Do these statements agree with the Burstner A620 post below? Answer yes or no for each and quote the words of the post that decide it.
1. The rear dinette was turned into a permanent bed.
2. The dashboard and cab area are now brown.
3. The repaint of the outside is already finished.

**SUPPLIED PASSAGE:**
>>>

# 1990 Burstner A620



## cargers (Jul 24, 2014)

Here are some pictures of our Citroen C25 turbo diesel based Burstner A620 LHD
We have done lots of work upgrading the motorhome including
leather range rover seats
Dashboard and cab area now black instead of original brown
new sink, hob, laminate worktops and splashbacks
new table and gas cupboard laminate tops
all cupboards and fridge re covered in grey laminate
rear dinette converted to permenant bed
toilet cupboards stripped out and replaced with lightweight baskets and shelving
all seats and over cab bed re upholstered
LED lighting fitted over kitchen and in toilet/shower room
new carpet fitted in cab
reversing camera fitted
We are now in the process of updating the outside with a repaint and some go faster stripes. Hope you like it all
Ian


----------



## K9d (Jul 24, 2014)

<<<

**STORED DATA:**
>>>

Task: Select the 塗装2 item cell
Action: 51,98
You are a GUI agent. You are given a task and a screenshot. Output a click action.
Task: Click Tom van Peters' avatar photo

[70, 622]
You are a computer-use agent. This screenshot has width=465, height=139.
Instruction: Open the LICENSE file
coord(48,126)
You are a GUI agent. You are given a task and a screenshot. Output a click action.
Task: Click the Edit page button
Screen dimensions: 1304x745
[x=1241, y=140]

<<<
>>>

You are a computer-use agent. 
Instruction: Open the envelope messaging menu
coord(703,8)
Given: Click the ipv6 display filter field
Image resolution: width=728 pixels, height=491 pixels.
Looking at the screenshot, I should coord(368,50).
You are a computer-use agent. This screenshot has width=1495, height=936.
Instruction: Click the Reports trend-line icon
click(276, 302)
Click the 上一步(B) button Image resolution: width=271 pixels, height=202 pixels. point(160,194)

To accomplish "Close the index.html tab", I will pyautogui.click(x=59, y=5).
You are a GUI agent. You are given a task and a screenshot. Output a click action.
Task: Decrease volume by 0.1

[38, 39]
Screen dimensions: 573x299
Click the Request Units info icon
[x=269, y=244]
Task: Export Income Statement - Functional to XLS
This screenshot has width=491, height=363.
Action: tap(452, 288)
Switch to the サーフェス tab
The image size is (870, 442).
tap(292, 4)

<<<

**SOLUTION TO THIS PROBLEM:**
1. Yes: "rear dinette converted to permenant bed"
2. No: "Dashboard and cab area now black instead of original brown"
3. No: "We are now in the process of updating the outside with a repaint"